[SELECTED PASSAGE]
_ _ _ _ _ _ _

Ewj: elliott wave

Market getting hit a bit here at 3:15PM due to Meredith Whitney ( the banking analyst ) talking about how the earnings power of the banks has been dramatically reduced (as well as asset value ) and how most are trading at 2x tangible book value. She says that they are "manufacturing" earnings and their earnings are very low quality . . . still sitting on toxic "rotting" assets. People buying the banking stocks at these prices ( JPM at 30x EPS ) will be in for a rude surprise. Right now, she wants to be short consumer retail stocks . . . Banking share might be able to hang on for another quarter or so, she says.

On CNBC.
 
Interesting reading from Barry Ritholtz:

http://www.ritholtz.com/blog/2009/04/great-depression-rallies/

Analysis of "Great Depression" bear market rallies . . .

Richard Russell (Dow Theory Letters): Are we in a bear market rally or a new bull market?

_ _ _ _ _ _ _

[WHAT THIS EXERCISE ASKS]
a) Summarize the market commentary post on bank stocks in two sentences.
b) Write the next part of the market commentary post on bank stocks, picking up after its final line.
The data that follows comes from a separate source.

[DATA SHOWN]
_ _ _ _ _ _ _

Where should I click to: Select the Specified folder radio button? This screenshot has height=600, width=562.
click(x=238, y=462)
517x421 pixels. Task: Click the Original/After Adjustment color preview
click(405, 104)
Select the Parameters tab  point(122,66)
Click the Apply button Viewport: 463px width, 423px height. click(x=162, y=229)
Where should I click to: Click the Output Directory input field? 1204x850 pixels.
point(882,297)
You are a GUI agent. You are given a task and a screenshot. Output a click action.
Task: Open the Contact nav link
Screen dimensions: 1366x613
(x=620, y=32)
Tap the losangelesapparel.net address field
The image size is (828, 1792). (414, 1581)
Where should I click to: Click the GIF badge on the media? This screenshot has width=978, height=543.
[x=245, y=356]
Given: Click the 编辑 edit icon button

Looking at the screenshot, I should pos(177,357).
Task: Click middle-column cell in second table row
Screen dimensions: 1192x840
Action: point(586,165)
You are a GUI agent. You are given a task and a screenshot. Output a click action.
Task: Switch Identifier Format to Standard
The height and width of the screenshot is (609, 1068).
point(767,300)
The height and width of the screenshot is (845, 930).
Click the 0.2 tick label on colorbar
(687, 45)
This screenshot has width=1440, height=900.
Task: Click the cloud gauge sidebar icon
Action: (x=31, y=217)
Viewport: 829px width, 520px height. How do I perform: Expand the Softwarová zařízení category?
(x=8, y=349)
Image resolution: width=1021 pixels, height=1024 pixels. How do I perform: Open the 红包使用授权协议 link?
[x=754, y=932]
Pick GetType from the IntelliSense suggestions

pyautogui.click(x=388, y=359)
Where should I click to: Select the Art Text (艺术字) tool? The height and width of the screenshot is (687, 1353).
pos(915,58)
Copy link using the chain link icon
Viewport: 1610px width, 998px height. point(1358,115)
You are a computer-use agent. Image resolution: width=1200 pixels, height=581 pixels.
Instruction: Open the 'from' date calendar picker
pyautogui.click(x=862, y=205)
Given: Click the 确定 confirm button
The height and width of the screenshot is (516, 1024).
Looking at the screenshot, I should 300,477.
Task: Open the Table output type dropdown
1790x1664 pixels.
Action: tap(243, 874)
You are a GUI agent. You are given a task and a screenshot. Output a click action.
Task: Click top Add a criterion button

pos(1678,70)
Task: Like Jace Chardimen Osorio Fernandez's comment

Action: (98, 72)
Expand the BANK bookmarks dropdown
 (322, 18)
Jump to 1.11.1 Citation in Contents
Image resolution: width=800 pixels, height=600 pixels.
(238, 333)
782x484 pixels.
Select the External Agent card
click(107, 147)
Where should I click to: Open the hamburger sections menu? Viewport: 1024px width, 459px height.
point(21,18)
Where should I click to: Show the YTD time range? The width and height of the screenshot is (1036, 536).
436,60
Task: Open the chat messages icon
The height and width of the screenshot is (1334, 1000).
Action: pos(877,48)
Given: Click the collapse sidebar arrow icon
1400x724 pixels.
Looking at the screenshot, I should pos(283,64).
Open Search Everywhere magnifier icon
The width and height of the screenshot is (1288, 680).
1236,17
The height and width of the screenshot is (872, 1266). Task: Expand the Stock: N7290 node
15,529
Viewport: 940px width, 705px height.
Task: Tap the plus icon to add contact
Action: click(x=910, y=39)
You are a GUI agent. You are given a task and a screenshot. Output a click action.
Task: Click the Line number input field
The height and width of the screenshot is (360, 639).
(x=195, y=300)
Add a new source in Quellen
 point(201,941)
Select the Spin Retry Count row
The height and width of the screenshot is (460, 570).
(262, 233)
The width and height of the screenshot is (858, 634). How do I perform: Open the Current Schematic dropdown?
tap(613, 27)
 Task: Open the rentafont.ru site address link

_ _ _ _ _ _ _

[ANSWERS FOR EACH ITEM]
a) The market dipped at 3:15PM when banking analyst Meredith Whitney said on CNBC that banks' earnings power and asset values have dropped sharply. She called their earnings "manufactured" and low quality, noted they still hold toxic assets and trade at about 2x tangible book value, and said she wants to be short consumer retail stocks, though bank shares might hold up for another quarter or so.

b)
“(1) The market turned up in a V-shaped reversal off the March 9 low. However, almost all bull markets start with a period of accumulation. This entails a sideways move, sometimes taking weeks or even months. Or it may require a non-confirmation of the Averages as per December 1974. At the March low, we saw neither - no indication of accumulation. And that bothers me.

“(2) At the March lows, we did not see the ‘great values’ that usually accompany major bear market bottoms (i.e. P/E’s in the 5-8 area, average dividend yields of 5-6%).

“(3) The market was severely oversold at the March lows, a condition that often sets off a ‘relief’ (‘let off the pressure’) rally. The advance was probably triggered by the severely oversold condition of the market.

“(4) The one thing a money-manager cannot afford to do is be on the sidelines during ‘what could be’ a major rally. Once the market started up from the March 9 low, many money managers leaped in. The big short positions were immediately squeezed. The rise became a momentum advance. Retail buyers moved in, many trying to retrieve some of their brutal losses.

“(5) The rally moved up ‘too fast’ - action more typical of a bear market rally than the slow, plodding rise that is characteristic of the advance in a new bull market.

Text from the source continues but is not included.